C’est Myriam qui a mis tout le monde d’accord : « De toute façon ça ne durera pas. Températures de fournaise, maquis qui part en flammes, désertification de l’arrière-pays – bientôt plus personne ne viendra adorer le soleil. C’est aux adorateurs du soleil que nous devons la bétonnisation des côtes, la mocheté des villas de l’arrière-pays, les collines pelées et la raréfaction de l’eau. » « Et l’invasion par les sangliers », a ajouté Jojo qui voulait détendre l’atmosphère, mais en vain. Myriam n’a même pas réagi et a continué : « Mais ils n’ont fait qu’accélérer une dégringolade enclenchée depuis longtemps. Désormais nos nababs locaux feront des pèlerinages estivaux vers le Nord pour échapper à la fournaise. Ici, il n’y aura en été que des gens comme nous, c’est-à-dire des pauvres. »

J’ai pensé qu’elle disait cela comme ça, pour nous faire peur.

Été 2032 En été, tard le soir lorsque la chaleur est un peu moins étouffante, Myriam, Hafid et leur petit viennent parfois me chercher à l’hospice.

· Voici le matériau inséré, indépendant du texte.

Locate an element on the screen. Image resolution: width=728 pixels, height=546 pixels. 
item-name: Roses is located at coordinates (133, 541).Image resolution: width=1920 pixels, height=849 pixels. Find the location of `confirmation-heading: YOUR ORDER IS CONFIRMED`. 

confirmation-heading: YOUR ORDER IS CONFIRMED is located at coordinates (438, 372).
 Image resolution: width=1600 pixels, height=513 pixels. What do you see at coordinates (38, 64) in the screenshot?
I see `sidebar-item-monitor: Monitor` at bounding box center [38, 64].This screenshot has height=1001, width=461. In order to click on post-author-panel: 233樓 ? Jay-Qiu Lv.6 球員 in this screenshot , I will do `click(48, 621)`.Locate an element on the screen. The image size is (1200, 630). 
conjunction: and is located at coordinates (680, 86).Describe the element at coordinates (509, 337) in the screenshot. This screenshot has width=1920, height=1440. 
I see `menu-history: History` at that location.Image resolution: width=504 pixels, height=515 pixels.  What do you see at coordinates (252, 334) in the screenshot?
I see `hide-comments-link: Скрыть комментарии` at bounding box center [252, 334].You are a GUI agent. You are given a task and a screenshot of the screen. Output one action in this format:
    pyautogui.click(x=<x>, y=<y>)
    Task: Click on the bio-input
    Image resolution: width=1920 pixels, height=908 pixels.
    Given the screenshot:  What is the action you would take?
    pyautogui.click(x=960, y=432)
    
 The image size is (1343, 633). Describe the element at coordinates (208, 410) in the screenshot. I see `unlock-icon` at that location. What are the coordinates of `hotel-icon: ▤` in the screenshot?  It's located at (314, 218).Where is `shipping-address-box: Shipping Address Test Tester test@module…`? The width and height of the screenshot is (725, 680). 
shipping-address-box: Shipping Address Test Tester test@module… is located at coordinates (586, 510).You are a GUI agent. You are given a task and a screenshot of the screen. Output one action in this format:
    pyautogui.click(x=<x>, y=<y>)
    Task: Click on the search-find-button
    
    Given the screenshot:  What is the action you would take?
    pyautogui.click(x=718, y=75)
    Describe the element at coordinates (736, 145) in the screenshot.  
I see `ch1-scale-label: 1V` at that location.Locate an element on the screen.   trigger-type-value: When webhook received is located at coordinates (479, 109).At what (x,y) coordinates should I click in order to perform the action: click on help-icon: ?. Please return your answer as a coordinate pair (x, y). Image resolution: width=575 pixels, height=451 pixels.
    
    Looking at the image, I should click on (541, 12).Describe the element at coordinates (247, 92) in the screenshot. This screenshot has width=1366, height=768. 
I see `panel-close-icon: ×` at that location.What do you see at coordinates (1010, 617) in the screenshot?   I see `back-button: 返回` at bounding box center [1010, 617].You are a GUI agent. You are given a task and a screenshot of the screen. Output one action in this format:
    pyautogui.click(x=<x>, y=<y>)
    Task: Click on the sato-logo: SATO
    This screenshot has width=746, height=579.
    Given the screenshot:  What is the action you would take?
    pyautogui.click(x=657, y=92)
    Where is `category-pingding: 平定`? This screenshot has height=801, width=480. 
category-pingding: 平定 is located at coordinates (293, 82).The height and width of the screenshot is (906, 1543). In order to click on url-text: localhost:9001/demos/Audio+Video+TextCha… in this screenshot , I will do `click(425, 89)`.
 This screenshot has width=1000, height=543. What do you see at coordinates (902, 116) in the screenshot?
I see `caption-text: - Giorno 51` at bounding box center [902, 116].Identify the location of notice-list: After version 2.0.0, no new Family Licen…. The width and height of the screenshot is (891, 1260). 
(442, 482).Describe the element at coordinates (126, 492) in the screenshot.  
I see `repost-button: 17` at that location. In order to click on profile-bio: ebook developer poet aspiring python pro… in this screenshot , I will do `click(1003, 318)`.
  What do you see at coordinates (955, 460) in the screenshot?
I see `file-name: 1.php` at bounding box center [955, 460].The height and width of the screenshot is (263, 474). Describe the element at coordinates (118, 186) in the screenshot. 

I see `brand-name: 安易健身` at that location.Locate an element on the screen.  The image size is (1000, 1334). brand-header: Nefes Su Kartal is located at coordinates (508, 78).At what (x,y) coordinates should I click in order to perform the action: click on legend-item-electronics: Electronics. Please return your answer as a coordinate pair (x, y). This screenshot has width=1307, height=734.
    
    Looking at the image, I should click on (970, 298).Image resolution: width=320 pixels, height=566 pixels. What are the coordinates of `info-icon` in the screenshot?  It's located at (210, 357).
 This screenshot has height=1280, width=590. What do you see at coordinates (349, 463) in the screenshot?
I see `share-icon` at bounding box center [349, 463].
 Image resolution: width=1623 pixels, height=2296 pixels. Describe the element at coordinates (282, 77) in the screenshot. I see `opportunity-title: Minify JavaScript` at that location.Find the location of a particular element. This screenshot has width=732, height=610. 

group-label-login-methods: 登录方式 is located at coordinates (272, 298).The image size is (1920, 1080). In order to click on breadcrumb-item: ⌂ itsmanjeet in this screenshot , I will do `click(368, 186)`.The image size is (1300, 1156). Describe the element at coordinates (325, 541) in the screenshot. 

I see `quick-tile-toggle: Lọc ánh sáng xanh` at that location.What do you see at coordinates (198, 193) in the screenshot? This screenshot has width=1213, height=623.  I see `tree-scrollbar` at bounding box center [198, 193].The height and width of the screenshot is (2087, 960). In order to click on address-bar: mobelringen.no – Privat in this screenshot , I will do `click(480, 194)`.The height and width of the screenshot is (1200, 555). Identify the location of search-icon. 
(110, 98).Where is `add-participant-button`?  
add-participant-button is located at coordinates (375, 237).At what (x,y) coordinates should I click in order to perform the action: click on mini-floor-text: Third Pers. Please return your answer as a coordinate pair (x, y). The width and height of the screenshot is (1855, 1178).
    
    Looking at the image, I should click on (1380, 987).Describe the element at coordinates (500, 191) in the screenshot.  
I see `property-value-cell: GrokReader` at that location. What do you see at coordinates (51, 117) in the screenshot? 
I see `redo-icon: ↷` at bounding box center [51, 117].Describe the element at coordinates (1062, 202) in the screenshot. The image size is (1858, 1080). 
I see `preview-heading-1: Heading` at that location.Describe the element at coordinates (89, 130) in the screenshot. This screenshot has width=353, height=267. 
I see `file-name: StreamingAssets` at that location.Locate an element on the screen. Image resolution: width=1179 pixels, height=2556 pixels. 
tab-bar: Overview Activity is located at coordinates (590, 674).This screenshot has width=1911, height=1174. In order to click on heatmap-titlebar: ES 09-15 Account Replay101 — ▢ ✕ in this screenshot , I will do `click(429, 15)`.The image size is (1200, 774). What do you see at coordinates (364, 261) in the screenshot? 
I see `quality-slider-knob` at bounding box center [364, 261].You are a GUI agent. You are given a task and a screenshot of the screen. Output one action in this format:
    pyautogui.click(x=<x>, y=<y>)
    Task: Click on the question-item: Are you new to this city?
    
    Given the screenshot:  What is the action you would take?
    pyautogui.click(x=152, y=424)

Le petit aime beaucoup pousser le fauteuil roulant jusqu’à la Promenade généralement déserte. Il m’installe à côté d’un banc libre tourné vers la mer. Il a l’embarras du choix, car presque tous sont inoccupés depuis que les adorateurs du soleil ont déserté la ville. Ses parents et lui s’assoient sur le banc.

Face à nous il y a la mer plongée dans le noir. Seul le clapotis des vagues sur les galets témoigne de son existence à quelques pas. Tout est vide et calme. Nous ne parlons pas, car qu’y-a-t-il encore à dire ?

Lors de notre sortie d’hier, alors que je pensais à Barnabé qui savait sentir la mer à défaut de la voir, une main s’est soudain posée sur mon épaule. Je pensais que c’était elle, enfin, et qu’elle était venue pour me prendre. Mais ce n’était que Myriam. « Mare nostrum ! » me dit-elle, en pressant doucement mon épaule. J’étais presque déçu.